Gasba Flutes from Northeast Algeria
Melodies for Gasba Flutes and Bendir Drums
The population diversity in Northeast Algeria (the regions of Annaba, Souk-Ahras and El Tarf, Guelma, Tebessa, Constantine and the Aures) makes it a true place of ethnic, linguistic and cultural blending. This region, which became Moslem once and for all at the end of the 11th century, had shown signs of Christianity as early as the 1st millennium. Furthermore, Northeast Algeria has been marked by a strong syncretism of beliefs, myths and rural folk cults connecting it with the Mediterranean world, as can be attested to by the music linked to the cult of marabouts and, by extension, to the cults of saints. Nowadays, there are two main ethnic groups in Algeria, the Arabs and the Berbers —the oldest community, whom Herodotes designated by the name of Libyans. Both communities have not only been cohabiting in the same space, they have interpenetrated one another. Despite the disappearance of some of their identity characteristics, the Berbers turned into ‘Arabs’ have remained strongly influenced by their ancestral traditions, which they have kept alive. For the main part of Northeast Algeria, traditional music forms are the fruit of encounters between secular Arab and Berber traditions.
Saints, marabouts and zerda.
In Algeria, the rural world is deeply attached to the music related to the cults of Saints, which aim at reinforcing the alliance between the living and the dead. These cults pertain to the old faith practices of the Mediterranean. The proliferation of graves was already a source of wonder to Saint-Augustine (a Berber born in Souk-Ahras) who exclaimed “Isn’t our Africa scattered with the bodies of martyred Saints?” For the Berbers and for Maghreb Islam, these graves have become shrines to celebrate the cults of Saints —such as marabouts who received the people’s piety and were attributed the status of Saints. Alongside the marabouts turned into Muslim Saints, another figure of folk thaumaturgy has come about: the mrabet, the marabouts who are said to be enlightened, even possessed. Both figures are condemned as deviant by religious orthodoxy. In his book “The Cults of Saints in Maghreb Islam, Emile Dermenghem notes that the word ‘marabout’ now applies to “the living saint, the buried saint, the monument at his grave and his successor, as well as all objects, trees an animals that are more or less sacred (…) in Algeria — in short, to almost all the categories of the sacred.”

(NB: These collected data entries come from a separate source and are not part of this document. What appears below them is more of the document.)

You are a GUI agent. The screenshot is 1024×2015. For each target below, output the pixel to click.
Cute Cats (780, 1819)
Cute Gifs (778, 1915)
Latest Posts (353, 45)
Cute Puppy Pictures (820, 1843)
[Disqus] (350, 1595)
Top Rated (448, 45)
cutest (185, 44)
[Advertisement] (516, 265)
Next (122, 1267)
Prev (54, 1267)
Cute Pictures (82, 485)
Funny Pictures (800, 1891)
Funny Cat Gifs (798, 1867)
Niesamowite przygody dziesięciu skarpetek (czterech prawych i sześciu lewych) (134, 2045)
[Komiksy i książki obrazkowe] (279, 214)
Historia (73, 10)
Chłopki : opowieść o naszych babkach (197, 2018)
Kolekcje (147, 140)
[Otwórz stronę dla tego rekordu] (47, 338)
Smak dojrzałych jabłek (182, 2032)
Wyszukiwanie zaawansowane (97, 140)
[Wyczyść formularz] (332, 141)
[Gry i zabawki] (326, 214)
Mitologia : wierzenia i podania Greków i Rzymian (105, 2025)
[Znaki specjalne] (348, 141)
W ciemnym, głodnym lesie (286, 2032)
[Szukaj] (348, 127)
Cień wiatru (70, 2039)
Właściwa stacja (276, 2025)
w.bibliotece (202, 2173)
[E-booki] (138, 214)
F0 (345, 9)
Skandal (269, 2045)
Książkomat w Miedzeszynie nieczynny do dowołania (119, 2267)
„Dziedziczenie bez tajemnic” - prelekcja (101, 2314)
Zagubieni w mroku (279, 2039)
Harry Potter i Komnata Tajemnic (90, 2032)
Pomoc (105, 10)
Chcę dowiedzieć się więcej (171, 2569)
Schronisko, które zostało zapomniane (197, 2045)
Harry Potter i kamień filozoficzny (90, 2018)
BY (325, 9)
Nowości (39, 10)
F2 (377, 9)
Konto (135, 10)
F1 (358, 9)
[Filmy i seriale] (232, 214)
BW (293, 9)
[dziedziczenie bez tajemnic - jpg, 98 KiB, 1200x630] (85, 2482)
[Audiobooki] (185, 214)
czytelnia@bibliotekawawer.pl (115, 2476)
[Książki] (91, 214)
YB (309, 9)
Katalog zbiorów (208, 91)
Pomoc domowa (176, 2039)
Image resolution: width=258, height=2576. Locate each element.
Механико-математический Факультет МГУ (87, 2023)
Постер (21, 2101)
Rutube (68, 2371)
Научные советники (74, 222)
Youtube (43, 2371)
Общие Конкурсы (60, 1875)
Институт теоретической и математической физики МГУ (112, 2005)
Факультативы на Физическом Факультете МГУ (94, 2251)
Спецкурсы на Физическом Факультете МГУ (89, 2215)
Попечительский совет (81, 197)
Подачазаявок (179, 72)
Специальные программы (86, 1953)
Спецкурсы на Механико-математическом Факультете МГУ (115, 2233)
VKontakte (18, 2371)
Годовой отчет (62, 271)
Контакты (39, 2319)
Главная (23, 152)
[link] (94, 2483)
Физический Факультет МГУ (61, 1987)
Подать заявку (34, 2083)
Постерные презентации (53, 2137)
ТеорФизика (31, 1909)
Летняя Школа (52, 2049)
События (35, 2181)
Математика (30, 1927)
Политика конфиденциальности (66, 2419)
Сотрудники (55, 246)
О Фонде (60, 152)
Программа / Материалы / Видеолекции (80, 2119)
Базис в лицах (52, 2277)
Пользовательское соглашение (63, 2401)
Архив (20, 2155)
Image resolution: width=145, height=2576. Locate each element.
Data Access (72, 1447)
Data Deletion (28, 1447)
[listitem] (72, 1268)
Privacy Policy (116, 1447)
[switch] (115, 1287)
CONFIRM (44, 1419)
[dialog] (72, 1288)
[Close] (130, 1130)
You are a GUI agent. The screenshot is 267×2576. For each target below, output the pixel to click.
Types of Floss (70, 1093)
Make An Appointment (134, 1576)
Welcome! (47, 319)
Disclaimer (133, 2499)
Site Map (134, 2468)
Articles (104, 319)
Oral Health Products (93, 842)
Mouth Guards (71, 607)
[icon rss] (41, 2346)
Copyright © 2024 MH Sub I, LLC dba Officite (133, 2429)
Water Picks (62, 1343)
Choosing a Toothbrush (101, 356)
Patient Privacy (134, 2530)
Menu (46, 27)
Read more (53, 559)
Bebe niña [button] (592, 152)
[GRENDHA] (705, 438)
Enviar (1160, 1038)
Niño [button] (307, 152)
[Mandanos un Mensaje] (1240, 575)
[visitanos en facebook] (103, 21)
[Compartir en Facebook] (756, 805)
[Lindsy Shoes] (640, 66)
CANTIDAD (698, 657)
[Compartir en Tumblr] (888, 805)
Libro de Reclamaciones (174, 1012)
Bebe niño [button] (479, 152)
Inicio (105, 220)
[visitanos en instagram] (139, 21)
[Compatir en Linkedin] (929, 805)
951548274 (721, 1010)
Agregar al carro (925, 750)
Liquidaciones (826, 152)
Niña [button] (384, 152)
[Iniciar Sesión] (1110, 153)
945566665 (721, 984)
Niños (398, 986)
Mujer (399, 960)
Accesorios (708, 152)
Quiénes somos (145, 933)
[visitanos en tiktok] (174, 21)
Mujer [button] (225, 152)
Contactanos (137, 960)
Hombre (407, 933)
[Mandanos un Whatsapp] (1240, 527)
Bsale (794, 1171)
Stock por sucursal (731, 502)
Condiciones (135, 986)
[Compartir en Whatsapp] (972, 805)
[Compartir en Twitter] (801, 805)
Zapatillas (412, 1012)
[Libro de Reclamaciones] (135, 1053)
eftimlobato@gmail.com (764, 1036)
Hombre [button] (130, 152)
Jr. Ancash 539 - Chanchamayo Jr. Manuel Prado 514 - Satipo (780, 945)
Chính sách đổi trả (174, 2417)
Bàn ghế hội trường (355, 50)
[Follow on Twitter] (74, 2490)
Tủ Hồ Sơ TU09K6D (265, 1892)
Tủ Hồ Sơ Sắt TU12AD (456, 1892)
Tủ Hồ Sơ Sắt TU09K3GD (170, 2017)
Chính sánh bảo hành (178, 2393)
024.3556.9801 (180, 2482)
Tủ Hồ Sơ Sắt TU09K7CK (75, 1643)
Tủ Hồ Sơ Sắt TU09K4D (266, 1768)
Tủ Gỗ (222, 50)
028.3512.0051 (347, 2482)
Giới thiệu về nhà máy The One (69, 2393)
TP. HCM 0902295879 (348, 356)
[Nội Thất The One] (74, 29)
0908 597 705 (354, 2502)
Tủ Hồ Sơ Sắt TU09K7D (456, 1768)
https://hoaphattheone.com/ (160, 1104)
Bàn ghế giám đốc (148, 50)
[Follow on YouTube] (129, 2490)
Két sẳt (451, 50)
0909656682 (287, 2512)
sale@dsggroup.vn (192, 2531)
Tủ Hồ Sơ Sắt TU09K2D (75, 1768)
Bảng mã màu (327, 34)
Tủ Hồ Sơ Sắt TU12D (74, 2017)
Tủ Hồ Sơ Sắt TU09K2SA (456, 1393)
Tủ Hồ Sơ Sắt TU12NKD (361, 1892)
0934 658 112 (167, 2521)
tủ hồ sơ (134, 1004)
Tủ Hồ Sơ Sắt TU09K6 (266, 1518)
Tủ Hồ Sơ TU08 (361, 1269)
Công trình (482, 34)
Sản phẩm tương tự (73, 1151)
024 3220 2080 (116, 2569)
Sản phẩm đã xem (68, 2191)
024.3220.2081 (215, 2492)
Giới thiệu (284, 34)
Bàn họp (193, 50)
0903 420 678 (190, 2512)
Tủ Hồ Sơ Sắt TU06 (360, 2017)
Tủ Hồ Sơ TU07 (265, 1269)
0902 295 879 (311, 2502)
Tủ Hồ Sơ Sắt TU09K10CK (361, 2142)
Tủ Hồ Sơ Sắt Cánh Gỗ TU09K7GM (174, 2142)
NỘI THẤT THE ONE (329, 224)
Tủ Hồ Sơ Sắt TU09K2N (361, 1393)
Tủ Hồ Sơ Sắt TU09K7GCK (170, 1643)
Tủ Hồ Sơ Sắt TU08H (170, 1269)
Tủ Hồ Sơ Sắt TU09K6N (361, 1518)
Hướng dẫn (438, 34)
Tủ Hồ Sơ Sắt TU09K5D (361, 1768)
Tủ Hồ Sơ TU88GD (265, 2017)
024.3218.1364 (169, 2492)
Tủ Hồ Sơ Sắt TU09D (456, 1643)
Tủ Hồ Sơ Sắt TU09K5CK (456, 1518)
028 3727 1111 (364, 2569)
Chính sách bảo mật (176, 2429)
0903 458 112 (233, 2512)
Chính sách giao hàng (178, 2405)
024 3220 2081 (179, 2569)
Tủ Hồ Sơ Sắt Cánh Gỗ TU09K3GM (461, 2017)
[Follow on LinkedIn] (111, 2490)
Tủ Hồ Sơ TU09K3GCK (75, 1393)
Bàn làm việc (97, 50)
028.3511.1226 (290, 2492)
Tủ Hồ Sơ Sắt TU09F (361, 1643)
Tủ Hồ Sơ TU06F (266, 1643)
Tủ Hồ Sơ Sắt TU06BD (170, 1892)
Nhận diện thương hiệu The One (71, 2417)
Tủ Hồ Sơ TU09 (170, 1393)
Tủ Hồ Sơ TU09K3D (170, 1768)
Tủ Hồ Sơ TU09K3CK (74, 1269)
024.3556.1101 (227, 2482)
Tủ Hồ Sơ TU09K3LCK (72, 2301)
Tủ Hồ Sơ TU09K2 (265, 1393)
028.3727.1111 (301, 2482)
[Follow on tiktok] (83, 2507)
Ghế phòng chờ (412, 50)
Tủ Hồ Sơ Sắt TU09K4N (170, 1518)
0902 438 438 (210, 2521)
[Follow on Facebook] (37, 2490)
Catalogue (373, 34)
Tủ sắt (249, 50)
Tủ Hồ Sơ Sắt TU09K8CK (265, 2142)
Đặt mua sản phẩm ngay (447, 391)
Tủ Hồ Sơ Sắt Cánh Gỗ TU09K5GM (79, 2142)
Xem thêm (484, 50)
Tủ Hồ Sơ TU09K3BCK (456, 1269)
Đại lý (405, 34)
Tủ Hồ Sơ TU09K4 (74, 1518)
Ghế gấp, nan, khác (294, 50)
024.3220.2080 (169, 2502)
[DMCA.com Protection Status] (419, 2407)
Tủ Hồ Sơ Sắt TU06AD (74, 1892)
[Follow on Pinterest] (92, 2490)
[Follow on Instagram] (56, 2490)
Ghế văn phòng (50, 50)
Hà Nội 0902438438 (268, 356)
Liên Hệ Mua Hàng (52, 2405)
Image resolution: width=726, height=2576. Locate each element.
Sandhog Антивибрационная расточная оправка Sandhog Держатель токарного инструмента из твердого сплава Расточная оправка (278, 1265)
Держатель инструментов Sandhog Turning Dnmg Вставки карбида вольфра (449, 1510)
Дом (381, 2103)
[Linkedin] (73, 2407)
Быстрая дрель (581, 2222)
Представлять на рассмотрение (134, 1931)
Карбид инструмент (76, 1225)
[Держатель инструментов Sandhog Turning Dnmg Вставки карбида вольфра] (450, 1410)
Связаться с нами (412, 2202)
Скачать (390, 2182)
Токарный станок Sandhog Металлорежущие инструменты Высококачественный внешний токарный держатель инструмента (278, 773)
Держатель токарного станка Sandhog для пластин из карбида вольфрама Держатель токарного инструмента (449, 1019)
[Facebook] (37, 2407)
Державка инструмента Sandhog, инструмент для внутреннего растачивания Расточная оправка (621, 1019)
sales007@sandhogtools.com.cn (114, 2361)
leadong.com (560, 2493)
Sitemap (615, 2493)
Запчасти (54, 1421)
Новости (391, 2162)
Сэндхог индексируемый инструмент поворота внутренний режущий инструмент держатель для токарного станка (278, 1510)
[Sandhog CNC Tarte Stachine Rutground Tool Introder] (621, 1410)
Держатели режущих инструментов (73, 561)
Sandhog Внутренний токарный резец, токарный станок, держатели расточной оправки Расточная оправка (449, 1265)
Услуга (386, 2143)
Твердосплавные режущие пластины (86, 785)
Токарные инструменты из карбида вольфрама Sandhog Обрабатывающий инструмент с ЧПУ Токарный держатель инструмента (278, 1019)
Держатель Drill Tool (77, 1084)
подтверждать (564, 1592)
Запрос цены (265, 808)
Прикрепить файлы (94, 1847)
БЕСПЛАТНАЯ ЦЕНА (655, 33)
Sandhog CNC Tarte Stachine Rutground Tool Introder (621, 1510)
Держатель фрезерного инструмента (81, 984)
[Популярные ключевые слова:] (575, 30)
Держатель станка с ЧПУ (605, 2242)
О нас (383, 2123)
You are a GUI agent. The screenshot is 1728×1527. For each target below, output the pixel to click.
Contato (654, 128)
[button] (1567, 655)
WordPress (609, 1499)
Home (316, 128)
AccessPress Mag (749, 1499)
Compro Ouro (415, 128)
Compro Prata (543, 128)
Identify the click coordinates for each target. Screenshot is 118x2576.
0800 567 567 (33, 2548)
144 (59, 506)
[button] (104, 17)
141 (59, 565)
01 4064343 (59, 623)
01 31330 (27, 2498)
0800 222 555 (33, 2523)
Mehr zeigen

These cults take the shape of pilgrimages during which zerda are celebrated. This term of Berber origin, used in the East and part of the South of Algeria, refers to the festivities following an important event (birth, healing, end of harvest etc). A zerda takes place either in the zaouia or in sacred open-air places. Originally, zaouia was the name of the place where mystics could retire to meditate, as well as the place where saints were buried.
Many of the most emblematic flute melodies have been created in a zaouia, which is also the gathering place where flautists (gassaba) and percussionists (bneder) perform. During zerdas, marabouts chant incantations until they reach exaltation and trance, vaticinating to a background of plaintive gasba melodies and haunting bendir rhythms. This ritualisation of music in a ceremony that verges on the sacred evokes the religious rites of Greek and Roman antiquity, when priests and priestesses invoked gods and goddesses. The flutes have a paramount role, probably because of the intimate connection between the gasba and the voice. According to the guarantors of this tradition, the gasba flute was created in honour of the marabouts, and many of its most beautiful melodies are dedicated to them.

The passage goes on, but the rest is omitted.